Saved entries:

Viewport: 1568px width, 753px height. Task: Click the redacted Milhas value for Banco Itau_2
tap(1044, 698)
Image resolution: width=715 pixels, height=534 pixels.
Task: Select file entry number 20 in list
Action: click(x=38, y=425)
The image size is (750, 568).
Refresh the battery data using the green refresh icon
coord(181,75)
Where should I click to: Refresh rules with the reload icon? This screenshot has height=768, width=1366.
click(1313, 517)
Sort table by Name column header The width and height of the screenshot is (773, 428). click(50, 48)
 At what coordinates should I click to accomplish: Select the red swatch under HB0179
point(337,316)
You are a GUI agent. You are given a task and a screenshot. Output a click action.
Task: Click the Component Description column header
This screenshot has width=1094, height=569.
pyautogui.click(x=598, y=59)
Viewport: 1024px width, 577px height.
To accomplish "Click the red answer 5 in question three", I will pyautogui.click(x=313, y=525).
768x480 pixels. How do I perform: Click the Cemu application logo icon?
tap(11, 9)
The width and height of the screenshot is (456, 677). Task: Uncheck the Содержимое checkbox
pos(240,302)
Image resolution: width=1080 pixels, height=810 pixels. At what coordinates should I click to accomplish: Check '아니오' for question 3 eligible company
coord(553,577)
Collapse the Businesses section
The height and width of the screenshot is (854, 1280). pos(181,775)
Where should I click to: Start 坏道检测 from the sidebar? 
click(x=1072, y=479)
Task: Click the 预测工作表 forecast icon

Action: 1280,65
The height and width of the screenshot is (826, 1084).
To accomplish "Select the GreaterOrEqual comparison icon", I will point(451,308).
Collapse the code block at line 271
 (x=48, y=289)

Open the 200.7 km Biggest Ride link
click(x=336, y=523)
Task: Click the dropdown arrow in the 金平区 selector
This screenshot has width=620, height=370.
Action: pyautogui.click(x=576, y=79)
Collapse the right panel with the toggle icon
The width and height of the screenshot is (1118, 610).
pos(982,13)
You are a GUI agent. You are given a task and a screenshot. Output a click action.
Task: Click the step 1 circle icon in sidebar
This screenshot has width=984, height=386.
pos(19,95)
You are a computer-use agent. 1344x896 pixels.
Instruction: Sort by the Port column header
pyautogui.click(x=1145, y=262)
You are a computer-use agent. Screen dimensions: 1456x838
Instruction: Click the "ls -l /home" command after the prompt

- [WHAT YOU ARE ASKED TO DO] What is wanted is the number of lines holding "agent" in the entries. Nothing else should be given.

- [EXERCISE SOLUTION] 4